A combinatio­n of factors made the Jonga a force to reckon with: it was minimalist­ic; had high ground clearance (222 mm) which meant it could negotiate treacherou­s terrain with relative ease; and it was quick to achieve peak power (at 3,800 rmp) and peak torque (at 1,800 rpm). “It had the same powerful engine as the army’s onetonne truck. No rally vehicle can give you the same feeling of power and invincibil­ity as the Jonga,” says Singhroha.

The Jonga served the army for over three decades, joining soldiers on the frontline during the 1965 and 1971 wars with Pakistan. But its production ceased in 1999. Capable as the vehicle was, it gave only about 4 km per litre. In its last years, the Army brought out its diesel version for the open market, but only about 100 units sold. Eventually, the Jongas were auctioned, sold to scrap dealers or simply junked.

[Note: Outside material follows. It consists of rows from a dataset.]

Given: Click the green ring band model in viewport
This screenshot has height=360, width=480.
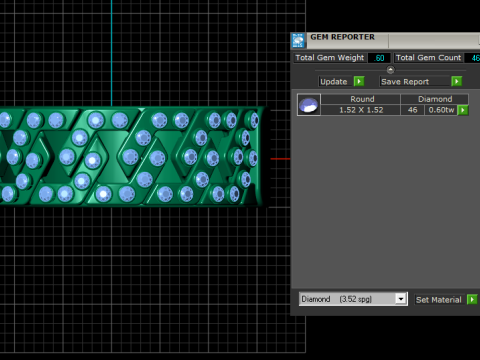Looking at the screenshot, I should tap(132, 157).
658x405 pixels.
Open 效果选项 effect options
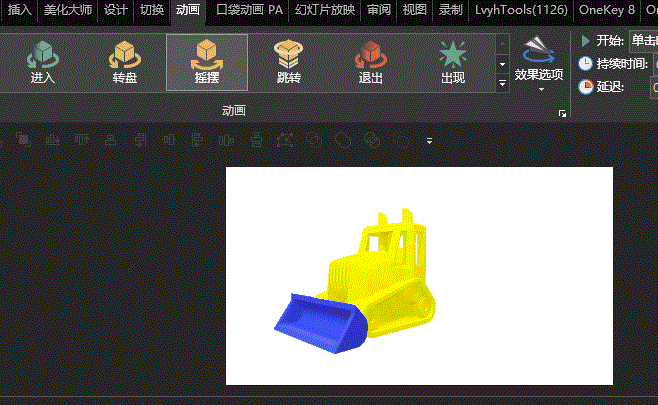[x=539, y=62]
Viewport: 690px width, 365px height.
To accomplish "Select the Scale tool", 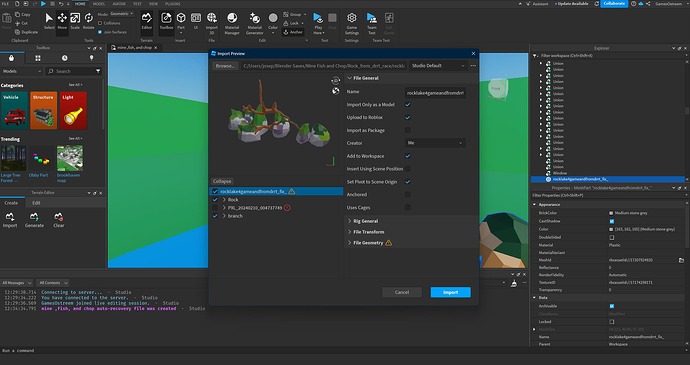I will click(75, 21).
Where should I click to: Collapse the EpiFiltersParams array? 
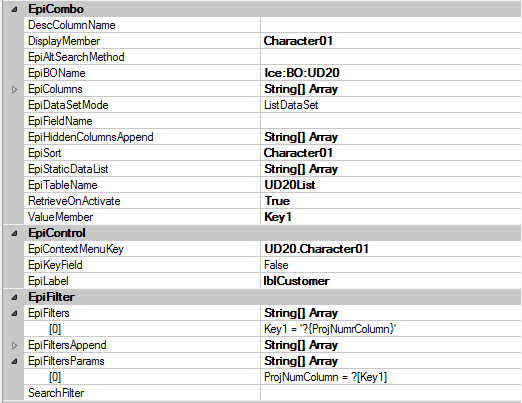click(x=14, y=361)
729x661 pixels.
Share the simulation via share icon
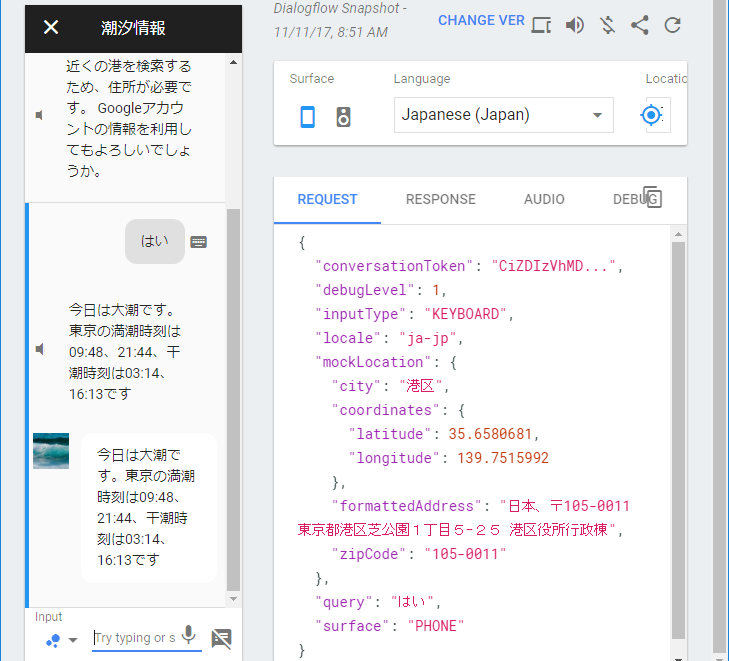[640, 25]
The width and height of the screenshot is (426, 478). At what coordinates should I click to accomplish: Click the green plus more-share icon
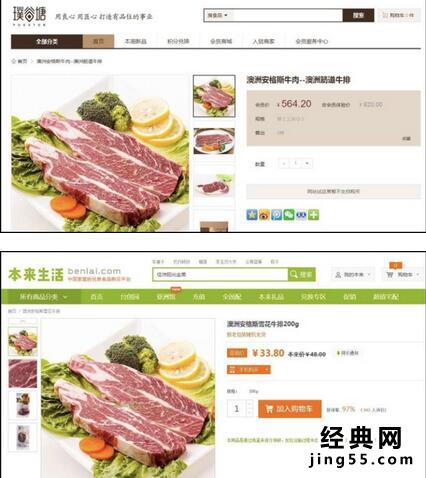point(313,215)
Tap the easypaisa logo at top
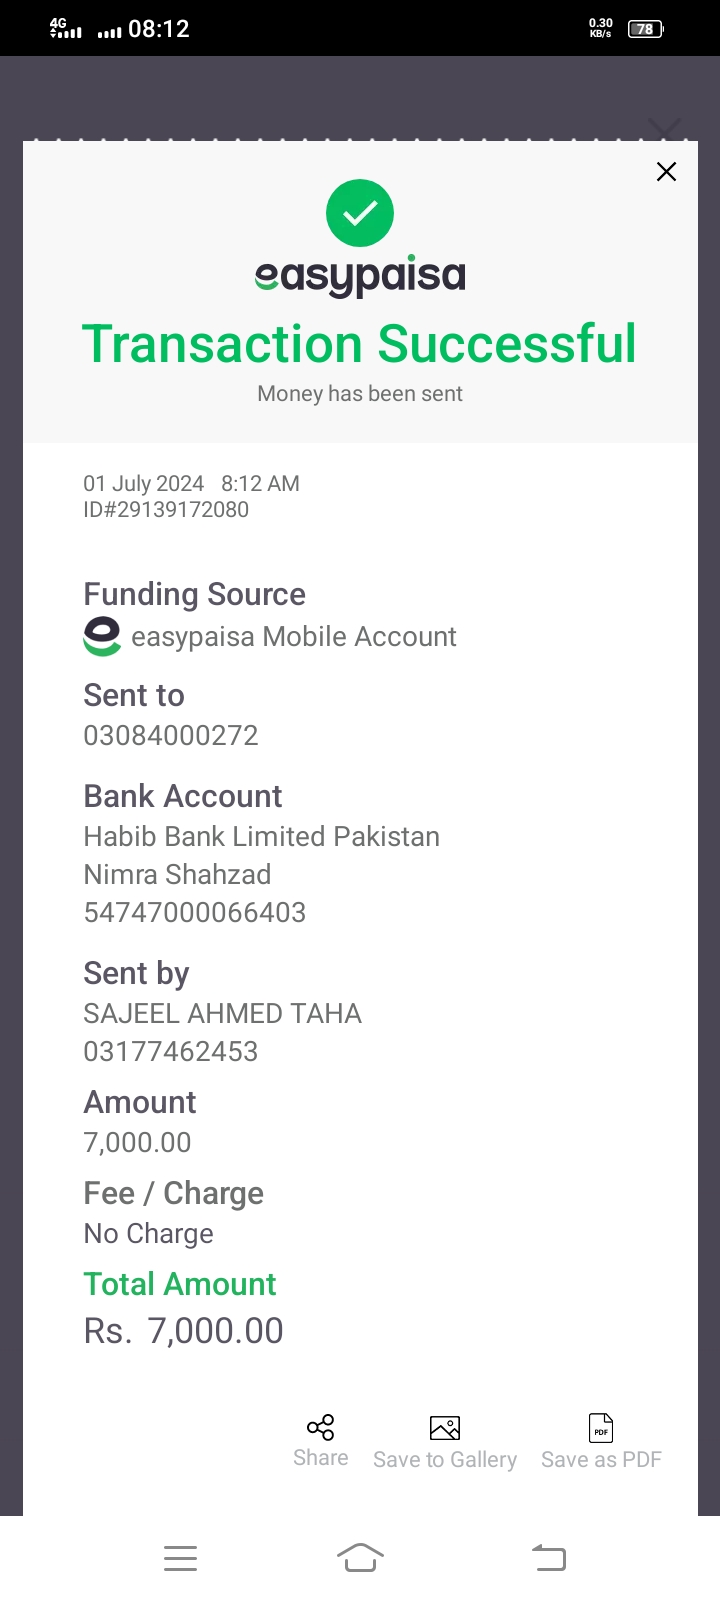 360,276
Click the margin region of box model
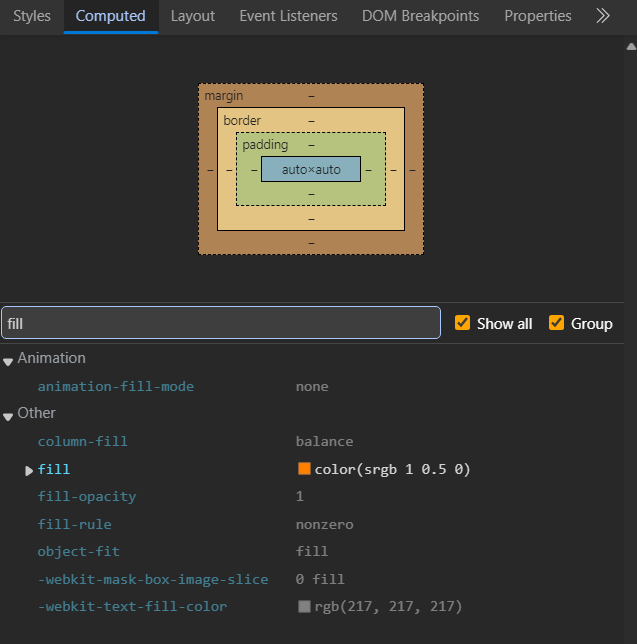The height and width of the screenshot is (644, 637). pos(223,95)
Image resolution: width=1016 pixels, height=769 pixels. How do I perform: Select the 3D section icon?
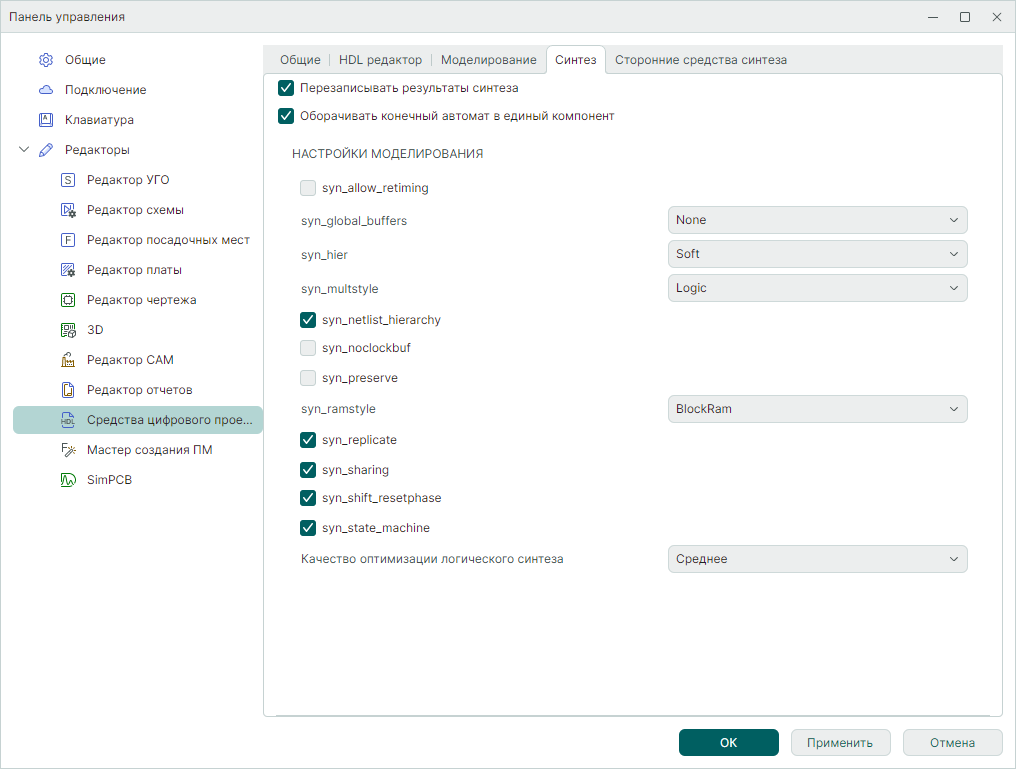pos(68,330)
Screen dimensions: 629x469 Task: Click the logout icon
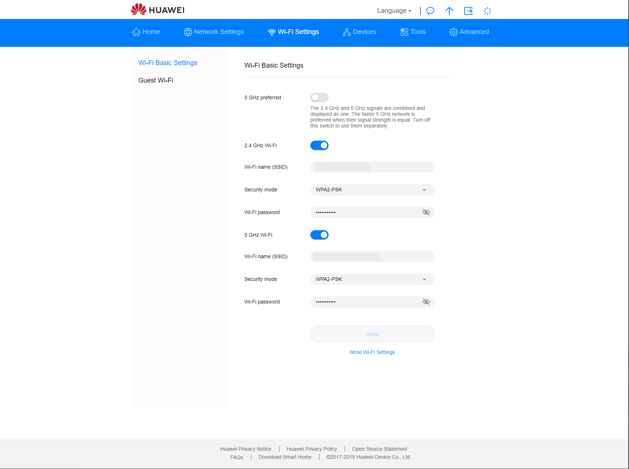468,11
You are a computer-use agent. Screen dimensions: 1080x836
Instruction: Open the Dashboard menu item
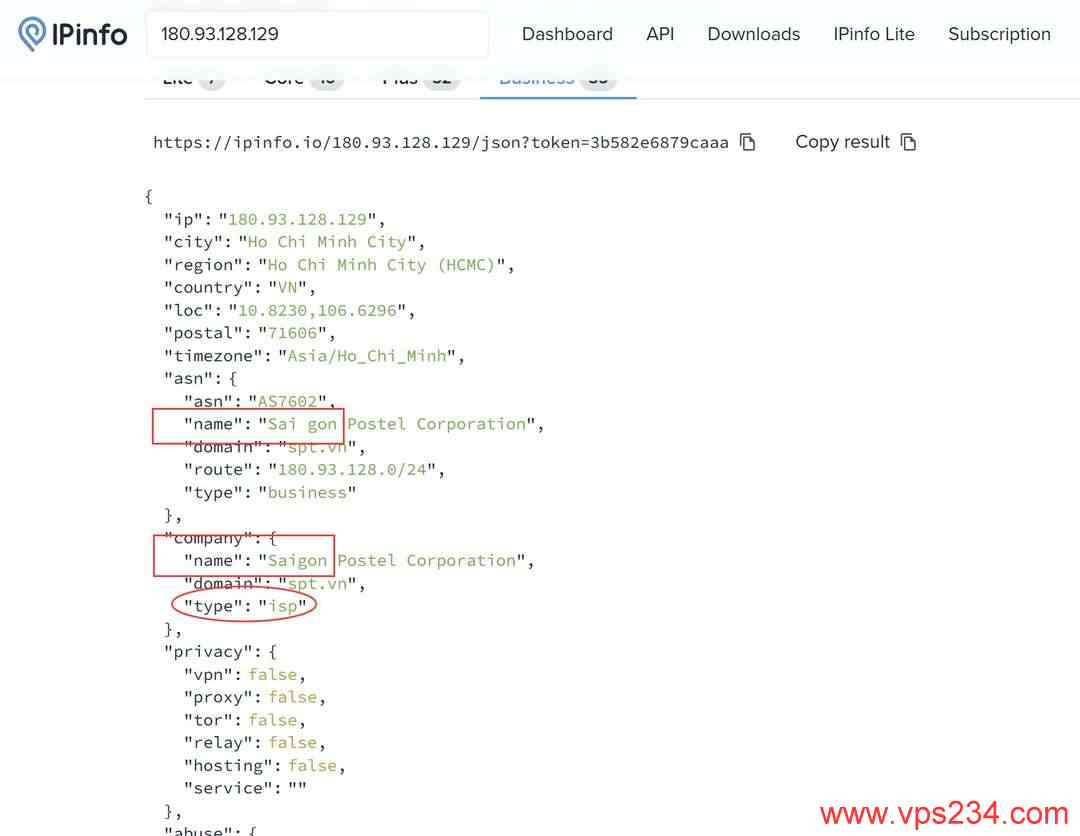(x=567, y=34)
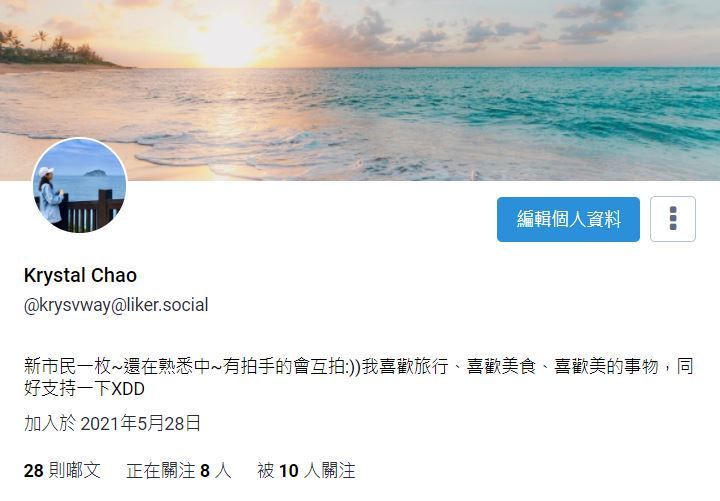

As the dusts of time settled on it, this legend of the army was forgotten. But there are some who have taken it upon themselves to blow that dust off it. Jaswinder Singh Dosanjh from Nakodar in Punjab’s Jalandhar district is one of them. Proprietor of automobile store SD Car World, Dosanjh has restored and modified dozens of Jongas. His obsessive search for original parts takes him to Ambala, which has a large cantonment, and Mayapuri, Delhi’s sprawling auto market. Restoring a Jonga can take up to two months and cost up to ~850,000, if the person is also buying the vehicle from him. Modificati­on costs can amount to ~1.2 million.

Dosanjh never paints the Jonga in the Indian Army’s olive green and instead opts for the US military colours (beige). He has also restored one in metallic black and another in red, and added power windows, power steering and sunroof on demand.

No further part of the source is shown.